Will bankruptcy help get rid of my student loans?

Getting an education is a crucial step to finding a successful career, but doing so without going into debt can be nearly impossible. College graduates in Connecticut tend to leave school with tens of thousands of dollars in student loans. With stagnant wages and perhaps less than ideal job opportunities, these individuals can quickly fall behind on their payments. Although student loans cannot be discharged in the vast majority of cases, bankruptcy can still be helpful.

In a study recently conducted by the online student loan marketplace LendEDU, it was determined that 32% of the people who file for Chapter 7 bankruptcy have student loans. Of those who do, student loans make up nearly half of their debt. These individuals could probably benefit from discharging their student loans, but most people do not understand their options for doing so.

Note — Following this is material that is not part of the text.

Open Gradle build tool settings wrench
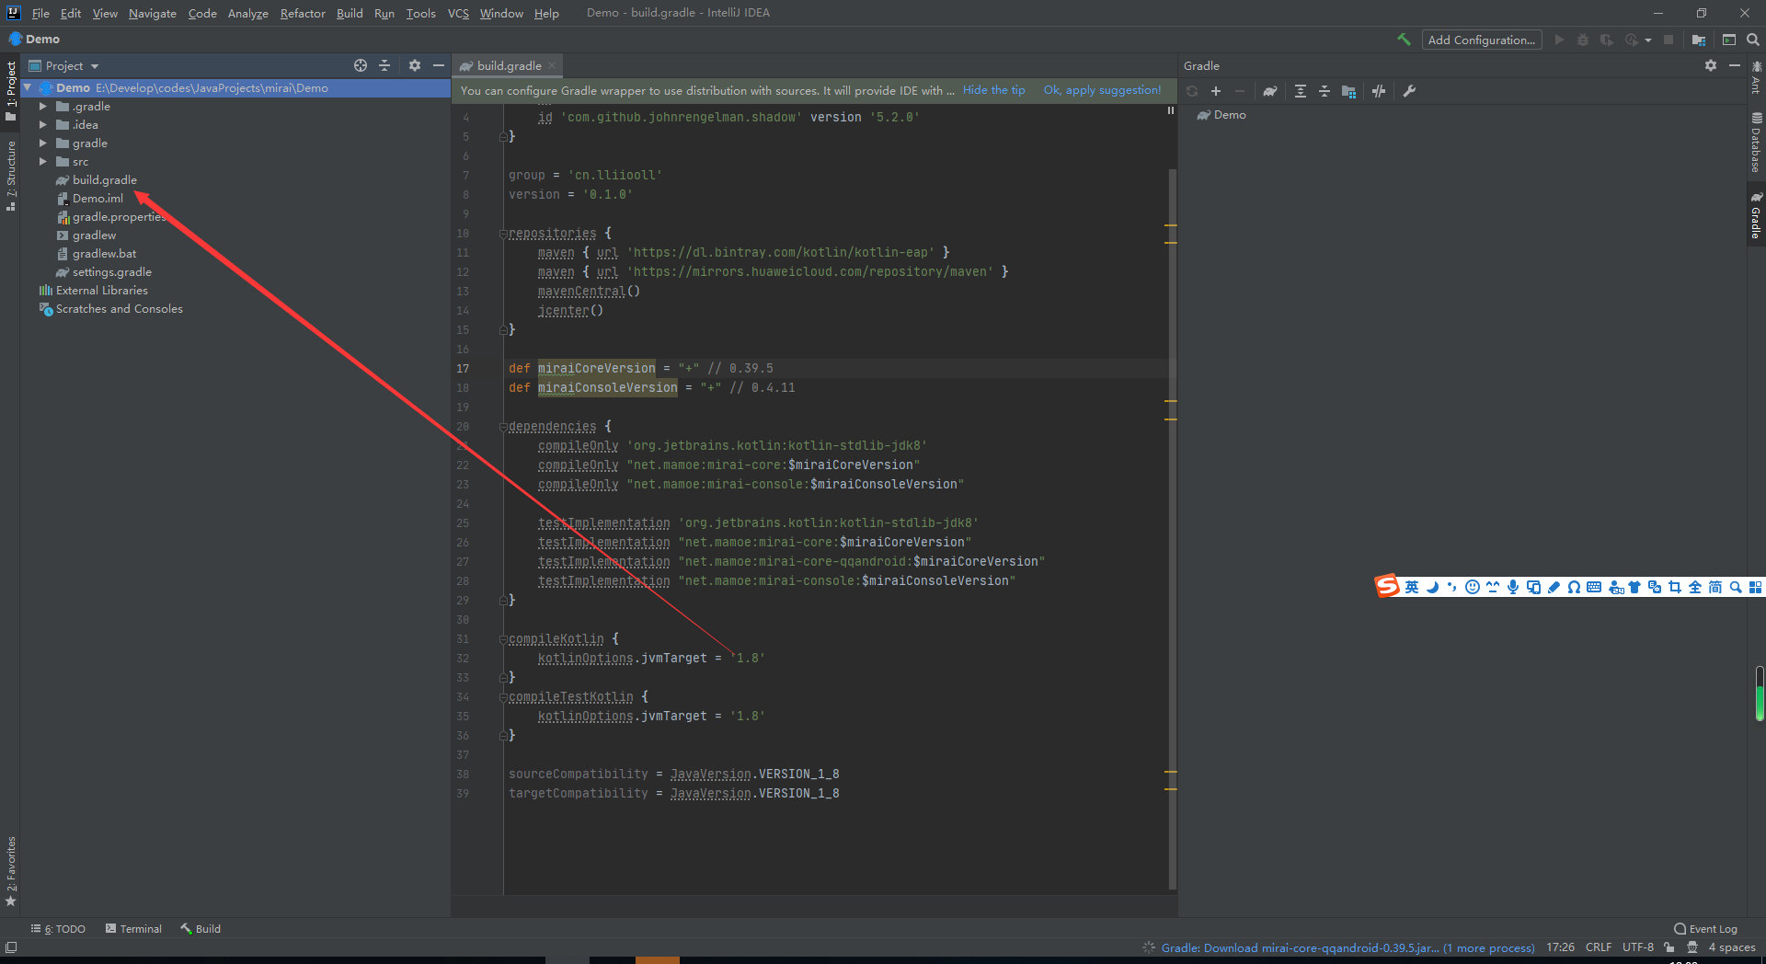Image resolution: width=1766 pixels, height=964 pixels. point(1409,91)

While it is true that discharging student loan debt is extremely difficult, it is still worth exploring the option. A borrower must successfully demonstrate that repaying the loans would create an undue hardship. While there is no specific definition of an undue hardship, bankruptcy courts generally use the Brunner test when deciding whether to discharge student loan debt.

The Brunner test is comprised of three criteria, the first being that repaying student loans would not allow a person to maintain a minimal standard of living for him or herself and any dependents. The second criteria requires an individual to demonstrate that this financial hardship is not temporary and will last for the majority of the repayment period. Finally, it must also be shown that a person has made efforts in good faith to pay back the debt before filing.

It is usually an uphill battle to discharge student loan debt, but it can be a worthwhile fight. However, even if a person is unsuccessful in discharging his or her student loans, filing for bankruptcy can still create a more secure financial situation. After discharging debt through Chapter 7 or reorganizing through chapter 13, Connecticut residents often find that they can more easily manage their monthly student loan payments.